Antagonism: Constipation and ANTI-EMETIC (“-setrons”)

77
Q

Congential Pyloric Stensosi Presentation/Associations?

A

Age 2-6 weeks old

Male > Female (usually first born male)

Nonbillious projectile vomitting

Dehydration with potnetial hypokalemic, hypochloremic met alk

Palpable olive like buldge on abdominal exam

78
Q

One word to associated with Reye syndrome?

Caused by?

Only time to give it?

A

HEPATOENCEPHALOPATHY

Aspirin in sick kid. From decreased mitochondrial beta oxidation via reversible inhibition

Kawasaki’s disease

79
Q

40 yo female with pruritus but no jaundice.

A

Primary Biliary Cirrhosis

80
Q

Locations of absorption in intestine for different vit/minerals

A

“Dude, I just fucked in butt vit condom”

Duodenum=Iron

Jejunum=Folate

Illeum=B12, Vit C

81
Q

Tropical sprue associated with travel to where? What deficiency?

A

Carribean. Folate and B12 def (megaloblastic anemia)

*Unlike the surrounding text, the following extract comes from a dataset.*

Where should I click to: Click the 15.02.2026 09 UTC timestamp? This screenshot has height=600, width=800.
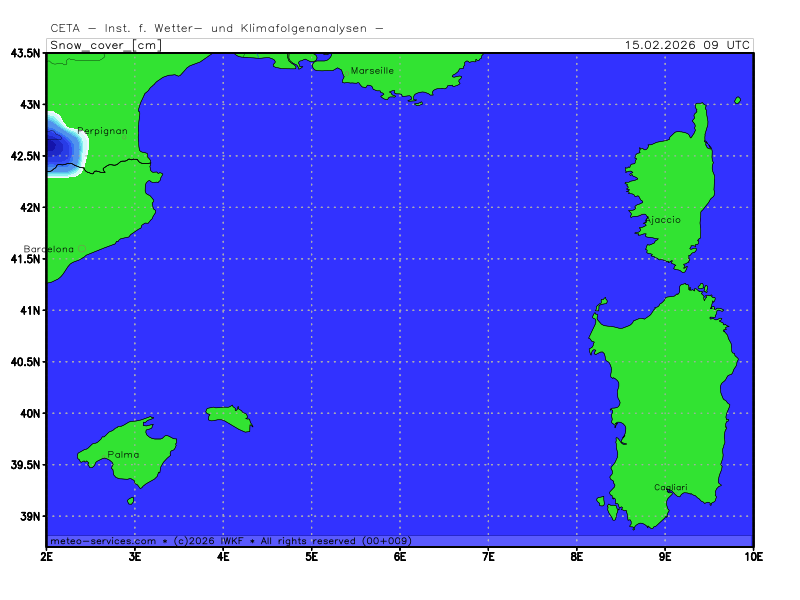pos(687,45)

Responds to antibiotics (cause is unknown)

82
Q

Thin older lady presenting with new DM2, what are you thinking?

A

Pancreatic Carcinoma.

83
Q

Kayser Fleischer ring seen in (2)

A

Wilson’s disease and in PBC

84
Q

Morphine does what 2 things in GI system?

A

Constipatory and causes sphinctor of Oddi contraction—worsening pain in Acute cholecystitis (use Meperdine)

85
Q

Site of fat absorption of post cholecystecomy?

A

Jejunum. Digestion in duodenum.

86
Q

Hep A histology?

A

Ballooning and degeneration of hepatocytes

87
Q

Esophageal varices are result of anastomaosis between?

Caput medusa?

A

Left Gastric vein with esophageal vein

Paraumbilical Veins with Super/Infeiror Epigastric Veins

88
Q

Metoclopromide MOA? Effects?

Major SE?

A

For Diabetic Illeus; promotes gastric emptying.

D2R agonist which acts also as antiemetic and prevents regurgitation via increasing LES tone.